Broken Hearts and Dragonflies:

Trish Robb has a knack for capturing the essence of a Canadian summer: rickety cottages, droning bugs and romances rising and falling like the sun over the water. Released on September 10, 2010, her Self-Titled debut album also pays tribute to the Toronto songwriter’s American roots without resorting to patriotic cliches or shameless name dropping (aren’t I cool for having lived in NEW YORK? I partied like a rock star in LOS ANGELES, crap-cetera, crap-cetera). Robb’s music stands in earnest contrast to an increasingly gimic-driven folk scene more Emmy Lou Harris than Feist. This is art designed to last. Oh do not ask what is it? Let us go, and make our visit…

Dipping and delving into a variety of stories and moods, one underlying theme continually insists itself throughout Robb’s first record: transition, both in the physical and emotional sense. This motif is established in the opening track Back Against the Sun with the chaunteuse soulfully bemoaning I’m running with my back against the sun/all my life I’ve come/ to the point when I realize I’m wrong. This up-beat kick off is actually the weakest track on the album, which considering the overall quality, is really not a bad thing. The vocal arrangements and dobro are superb, but for a song that relies so heavily on a driving country beat, the rhythm meanders, and the melody never really gets its hooks in. Following on its heels, the sparser, blues-tinged ballad That Rose is where Robb seems more comfortable. With tastefully finger-picked acoustic guitar, magic pentatonic piano and haunting reverb drenched vocals, we are given our first glimpse into the heart of a hopeless romantic a room, beautiful in its honesty, which we are fortunate to revisit several times over the course of this album.

First however, Robb must lead us down darker paths, the places where romantic idealism inevitably clashes with infidelity, and can turn away, or worse, to murder.

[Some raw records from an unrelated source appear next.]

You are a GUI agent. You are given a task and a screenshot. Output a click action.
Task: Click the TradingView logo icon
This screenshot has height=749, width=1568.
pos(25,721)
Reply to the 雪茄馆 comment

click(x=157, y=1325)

Mother Stay, the third track on the album, is an example of the former viewed through the eyes of a child witnessing a tragic cycle of abuse and betrayal in their parents’ relationship. With snare drum, shakers and guitar chugging confidently behind Robb’s catchy vocal interplay, Mother Stay may not be the first song on the album to stick with us emotionally, but it’s the first you’ll find yourself humming as you cook dinner. Its shadowy overtones set us up nicely for the strongest tune on the first half of the album: Big Black Tree, a classic minor key murder ballad with an eerie descending bass progression. From the moment that Robb’s vocals appear, the listener is immediately ensnared. With lyrics reminiscent of Neil Young’s Down By the River and Nick Cave’s Henry Lee, Robb weaves a simple but highly visual story of a woman scorned: I filled a big ol’ bottle of bubbling rage/I wasn’t thinking clearly, I’ll be the first to say… I shot my baby down/Just for messing around. It’s a story we’ve heard countless times, but never quite like this. Aside from being Robb’s strongest melody and vocal performance thus far, it also demonstrates her versatility as a songwriter.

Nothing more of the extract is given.